BEGIN
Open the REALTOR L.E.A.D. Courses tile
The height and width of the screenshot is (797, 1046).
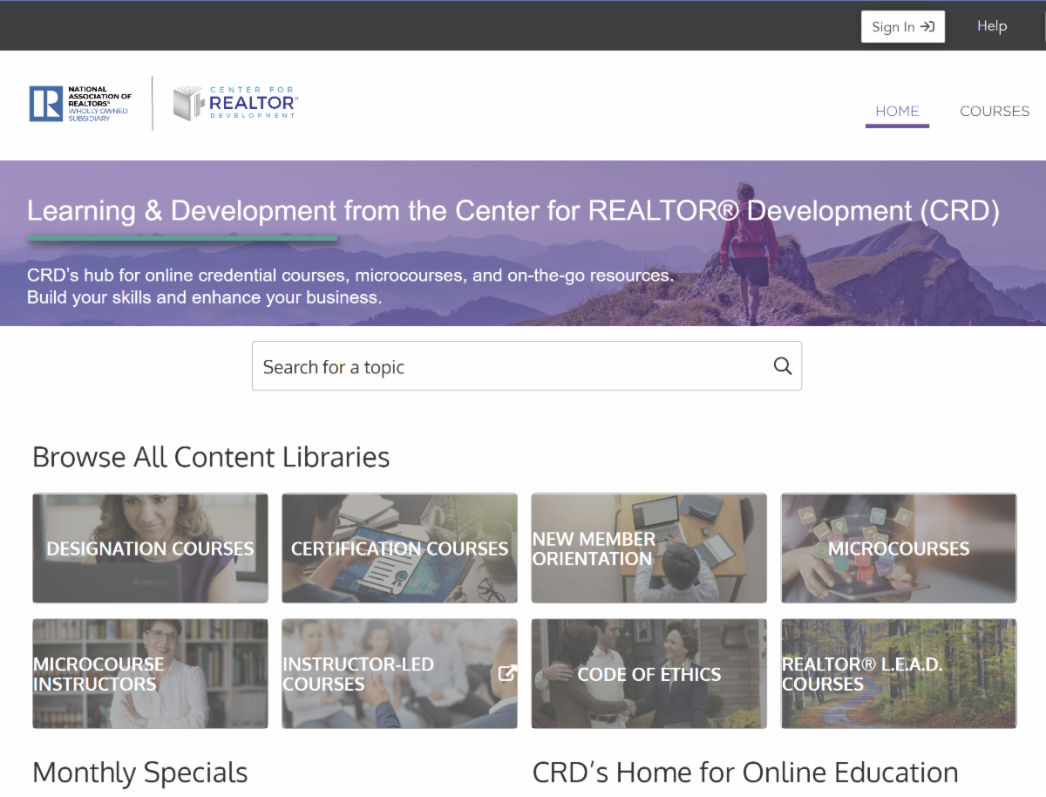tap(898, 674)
END
BEGIN
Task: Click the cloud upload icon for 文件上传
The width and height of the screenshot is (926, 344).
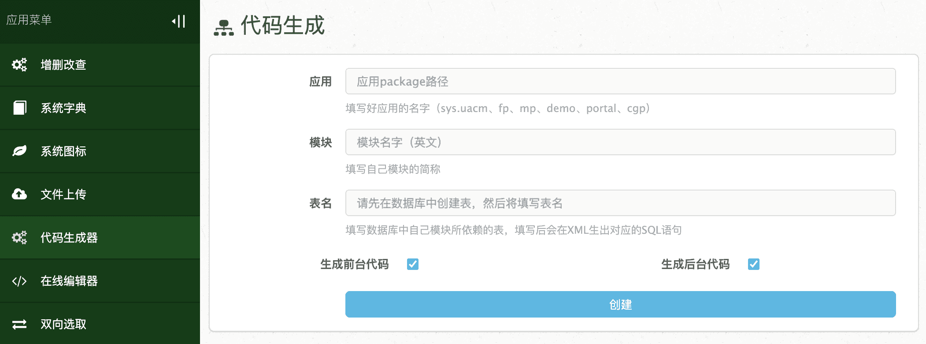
END
BEGIN
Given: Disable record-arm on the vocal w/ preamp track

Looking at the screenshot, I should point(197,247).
END
== PROBLEM DETAILS ==
Above is a listing; print exactly its lines from the one with "Task: Click the cloud upload icon for 文件上传" through the one with "The width and", and no other lines.

== EXERCISE RESPONSE ==
Task: Click the cloud upload icon for 文件上传
The width and height of the screenshot is (926, 344).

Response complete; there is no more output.